Olivia Dembie is an award-winning student and writer at BHSEC, Cleveland-West.
BardVERSE: What’s been your favorite essay you’ve written at Bard? Why?
Olivia: My favorite essay at Bard is the first essay I wrote as a ninth grader. In the poetry unit, I wrote about Langston Hughes and the ways in which his writing mirrors the Blues genre of music. This essay is special to me because I was able to write about something that I am very passionate about — music — in an analytical way. Writing this essay was so enjoyable because it was thrilling to write about a passion and interest of mine for a school assignment, while still learning how to write a paper along the way. I love looking back at it sometimes to see how my writing has changed, but also to see how certain components of my writing style have remained over time. Writing this essay challenged me because I was used to simply answering comprehension prompts at my previous school. But this essay forced me to think critically to prove my argument. I did not realize that I was longing for creative stimulation, and I really put a lot of energy and effort into this paper. This essay also gave me a taste of what the rest of my experience at Bard would be like.
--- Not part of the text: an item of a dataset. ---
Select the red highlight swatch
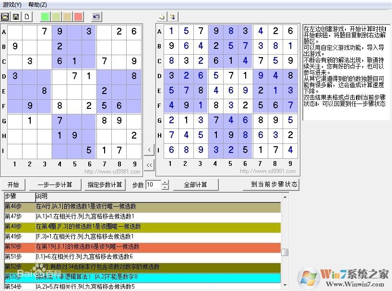The image size is (392, 291). click(x=78, y=16)
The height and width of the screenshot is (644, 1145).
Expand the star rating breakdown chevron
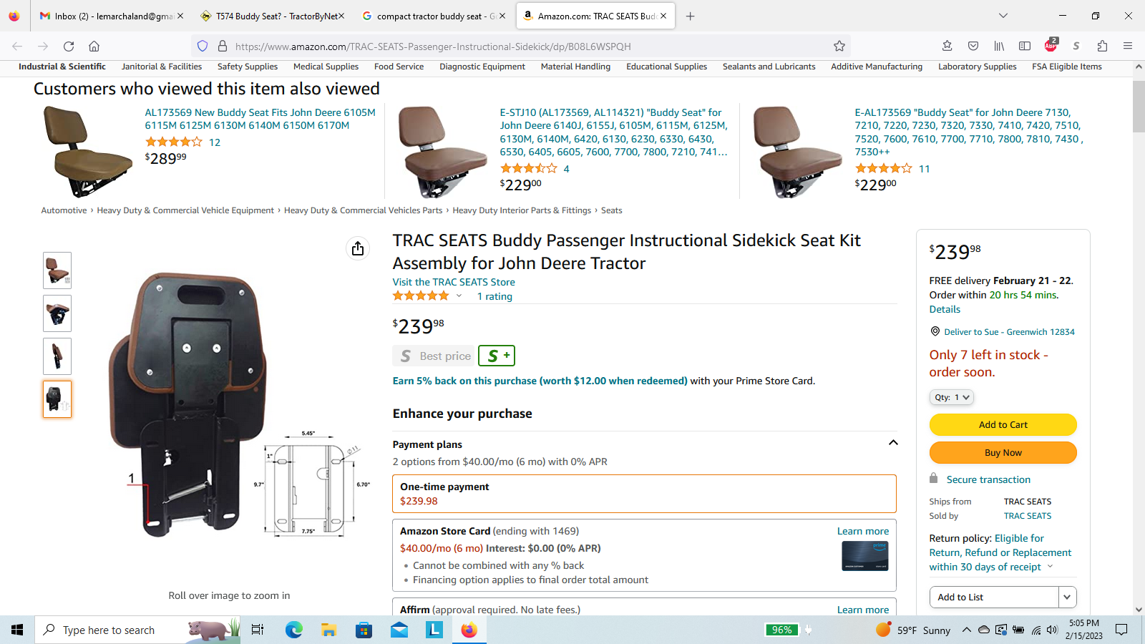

The next few years at Bard would not be mindlessly writing answers to empty questions, but would entail challenging, fulfilling, and enjoyable work that would help me understand myself.
BardVERSE: What’s your favorite book you’ve read at Bard and why?
Olivia: One of my favorite books from a class at Bard is The Great Gatsby. Recently, I have begun reading the book again with a newfound appreciation for the novel. The first time I read the book was in the ninth grade, and I sometimes found the decorative language to be frustrating because it was challenging to uncover certain events or plot points. Reading the book a second time allows me to realize that each word is chosen so precisely, each sentence either delicately foreshadows future events, or presents an opportunity for symbolic interpretation through the variety of colors, emblematic objects, or character interactions and dialogue. The Great Gatsby helped me improve my comprehension and analysis skills, and taught me lessons that I now find valuable. The book taught me the danger in idealizing a person or concept. Dreams and ideas of a person or concept can spiral out of control and drive an unreasonable obsession, which can negatively impact many people. Chasing after an obsession with a lack of regard for others or further reasoning can hurt everyone involved. Revisiting this topic after having a better understanding of myself and my values has been very exciting, and I now appreciate the book further.
BardVERSE: What advice do you have for writers at Bard?
Olivia: I would tell other writers at Bard to get comfortable with their first drafts. I would suggest to get comfortable writing first drafts and sharing them for further revision. Writing a first draft has always been one of the hardest parts of writing a paper for me because I have an unreasonably high expectation of what my paper should look and sound like in this beginning stage. Sometimes I would focus so much on making my paper sound like a professional and refined paper that I would lose creativity and motivation because of the pressure I put on myself. It became daunting to start writing a paper, because I would begin writing with the fear that it would not be good according to my expectations. So, my advice to other writers is to just begin writing your first draft and do not stop. Pour all of your ideas out, because that is what this stage of the writing process is all about. You can revise your essay later, just focus on finding your thoughts within that first draft, and organize them later. Embrace the fact that a quality first draft is unlikely. Strive for creative thoughts and try to search for your ideas in your first draft. Next, revise as much as possible. Ask different people to review, proofread, or edit your papers so that you have multiple perspectives on how to improve. There is always room to revise, but try to revise to the point where you can feel proud of your work. That pride in your effort and paper is one of the most rewarding feelings in writing.